Я хорошо запомнил лозунг, написанный на стене нашей старой железнодорожной больницы: «Ничто так не истощает человека, как продолжительное физическое бездействие» (кажется, Аристотель, но я не уверен - я много читал Аристотеля, в т.ч. слегка и по-древнегречески, это не его стиль, разве что очень изуродовали при переводе). Жаль, что эту медицинскую аксиому не вспомнили, когда вводили режим самоизоляции.
Разумеется, самоизоляция на первых этапах борьбы выглядела весьма привлекательно – она давала ощутимый положительный эффект. В определённой степени, удалось растянуть эпидемию по пространственно-временной шкале, не допустив одномоментной вспышки, которая обрушила бы российскую систему здравоохранения. Но психологические последствия самоизоляции ещё предстоит оценить. Пока можно сказать о том, что даже Роспотребнадзор, хотя и с неохотой, начал «работу над ошибками». И всё же, с прискорбием отметим, что на сегодняшний момент психологической реабилитации жертв карантина практически не уделяется никакого внимания – не секрет, что правящая элита всё ещё находится в плену советского атеизма, что наглядно продемонстрировали антицерковные меры правительства Москвы.

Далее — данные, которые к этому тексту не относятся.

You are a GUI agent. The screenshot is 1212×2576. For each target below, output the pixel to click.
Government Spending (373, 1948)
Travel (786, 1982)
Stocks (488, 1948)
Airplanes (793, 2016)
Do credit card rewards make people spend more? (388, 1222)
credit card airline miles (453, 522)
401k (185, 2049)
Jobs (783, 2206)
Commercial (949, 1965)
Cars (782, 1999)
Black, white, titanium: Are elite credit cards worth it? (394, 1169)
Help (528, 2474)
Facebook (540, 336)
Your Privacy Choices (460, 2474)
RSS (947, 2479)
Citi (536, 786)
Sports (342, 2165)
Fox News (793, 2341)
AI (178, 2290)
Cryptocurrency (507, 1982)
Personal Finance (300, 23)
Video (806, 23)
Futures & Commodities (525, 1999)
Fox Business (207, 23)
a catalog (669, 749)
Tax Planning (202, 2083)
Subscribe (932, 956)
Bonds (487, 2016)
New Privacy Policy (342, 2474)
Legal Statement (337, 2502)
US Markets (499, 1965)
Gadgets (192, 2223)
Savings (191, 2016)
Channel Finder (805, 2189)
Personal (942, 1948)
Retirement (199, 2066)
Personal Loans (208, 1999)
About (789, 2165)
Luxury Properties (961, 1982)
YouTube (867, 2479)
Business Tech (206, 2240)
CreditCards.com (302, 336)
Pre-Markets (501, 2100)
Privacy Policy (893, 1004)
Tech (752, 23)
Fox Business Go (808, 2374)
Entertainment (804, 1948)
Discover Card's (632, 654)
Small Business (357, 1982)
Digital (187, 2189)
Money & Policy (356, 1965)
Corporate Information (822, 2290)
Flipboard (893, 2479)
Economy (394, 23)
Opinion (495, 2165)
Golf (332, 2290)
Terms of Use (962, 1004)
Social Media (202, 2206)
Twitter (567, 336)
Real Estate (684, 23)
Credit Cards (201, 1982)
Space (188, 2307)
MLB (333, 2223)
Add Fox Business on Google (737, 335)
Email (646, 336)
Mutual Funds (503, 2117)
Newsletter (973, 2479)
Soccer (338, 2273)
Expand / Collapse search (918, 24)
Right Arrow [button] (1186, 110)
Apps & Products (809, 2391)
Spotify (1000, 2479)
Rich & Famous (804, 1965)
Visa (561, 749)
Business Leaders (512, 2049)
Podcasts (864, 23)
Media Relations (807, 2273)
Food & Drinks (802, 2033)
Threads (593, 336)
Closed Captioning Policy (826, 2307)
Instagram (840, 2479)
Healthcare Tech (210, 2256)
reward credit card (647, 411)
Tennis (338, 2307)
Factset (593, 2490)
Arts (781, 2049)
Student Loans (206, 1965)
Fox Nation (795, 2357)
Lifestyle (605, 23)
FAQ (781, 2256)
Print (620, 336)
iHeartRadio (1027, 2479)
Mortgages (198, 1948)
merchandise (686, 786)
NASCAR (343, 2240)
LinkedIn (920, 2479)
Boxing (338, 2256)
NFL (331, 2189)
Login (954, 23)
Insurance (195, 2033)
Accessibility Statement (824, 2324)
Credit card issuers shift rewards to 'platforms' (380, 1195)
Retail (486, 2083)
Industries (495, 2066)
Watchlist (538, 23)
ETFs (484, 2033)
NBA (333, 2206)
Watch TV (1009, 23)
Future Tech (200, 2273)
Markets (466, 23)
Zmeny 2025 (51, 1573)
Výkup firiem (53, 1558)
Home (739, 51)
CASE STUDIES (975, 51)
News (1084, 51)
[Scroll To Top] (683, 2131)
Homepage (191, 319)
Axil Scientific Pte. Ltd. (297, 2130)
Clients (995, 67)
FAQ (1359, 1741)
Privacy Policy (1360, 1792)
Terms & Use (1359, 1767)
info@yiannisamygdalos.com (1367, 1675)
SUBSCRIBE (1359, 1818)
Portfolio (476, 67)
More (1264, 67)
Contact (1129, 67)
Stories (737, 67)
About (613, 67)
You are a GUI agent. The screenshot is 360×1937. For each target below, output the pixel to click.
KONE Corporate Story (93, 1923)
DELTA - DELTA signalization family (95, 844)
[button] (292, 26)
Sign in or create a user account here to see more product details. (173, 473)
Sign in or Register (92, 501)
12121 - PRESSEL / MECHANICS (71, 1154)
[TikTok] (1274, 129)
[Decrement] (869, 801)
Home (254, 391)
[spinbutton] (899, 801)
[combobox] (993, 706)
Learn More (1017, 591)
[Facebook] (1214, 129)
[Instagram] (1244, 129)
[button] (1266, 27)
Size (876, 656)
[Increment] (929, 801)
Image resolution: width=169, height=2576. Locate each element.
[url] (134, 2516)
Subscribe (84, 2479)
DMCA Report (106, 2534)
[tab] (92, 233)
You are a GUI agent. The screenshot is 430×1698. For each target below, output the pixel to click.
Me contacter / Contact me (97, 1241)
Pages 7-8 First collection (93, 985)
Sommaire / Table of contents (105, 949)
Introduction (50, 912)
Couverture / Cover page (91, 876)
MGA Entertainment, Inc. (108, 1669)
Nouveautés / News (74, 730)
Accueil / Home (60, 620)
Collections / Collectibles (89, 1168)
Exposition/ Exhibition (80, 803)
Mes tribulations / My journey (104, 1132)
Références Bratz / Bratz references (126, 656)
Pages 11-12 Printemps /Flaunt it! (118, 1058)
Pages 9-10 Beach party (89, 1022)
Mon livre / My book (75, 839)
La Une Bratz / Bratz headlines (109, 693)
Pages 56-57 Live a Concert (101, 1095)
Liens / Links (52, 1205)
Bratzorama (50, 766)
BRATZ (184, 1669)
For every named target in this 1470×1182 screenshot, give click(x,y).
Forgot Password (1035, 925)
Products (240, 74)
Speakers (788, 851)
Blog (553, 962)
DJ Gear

Страх оказался сильнее «духовных скреп» постсоветской элиты. Он и до сих пор оказывает разрушительное действие на общественное сознание.
И всё же, в России на сегодняшний момент удалось, слава Богу, избежать кровопролития. В США, где жертвами коронавируса стали десятки тысяч человек (а сейчас уже и более 100 000), страх ослабил защитные механизмы, сдерживавшие межрасовую ненависть. Страх смерти, прошедший сквозь жернова постмодернистского рационализма, вырвался наружу, требуя кровавой сублимации. Страх смерти, искалеченный «вытеснением из сознания», не смягчённый религиозными ритуалами, противоречащий инстинкту самосохранения, получил свободу. Результаты – тысячи арестованных, десятки погибших, катастрофический социальный раскол. Трамп слишком поздно вспомнил о молитве.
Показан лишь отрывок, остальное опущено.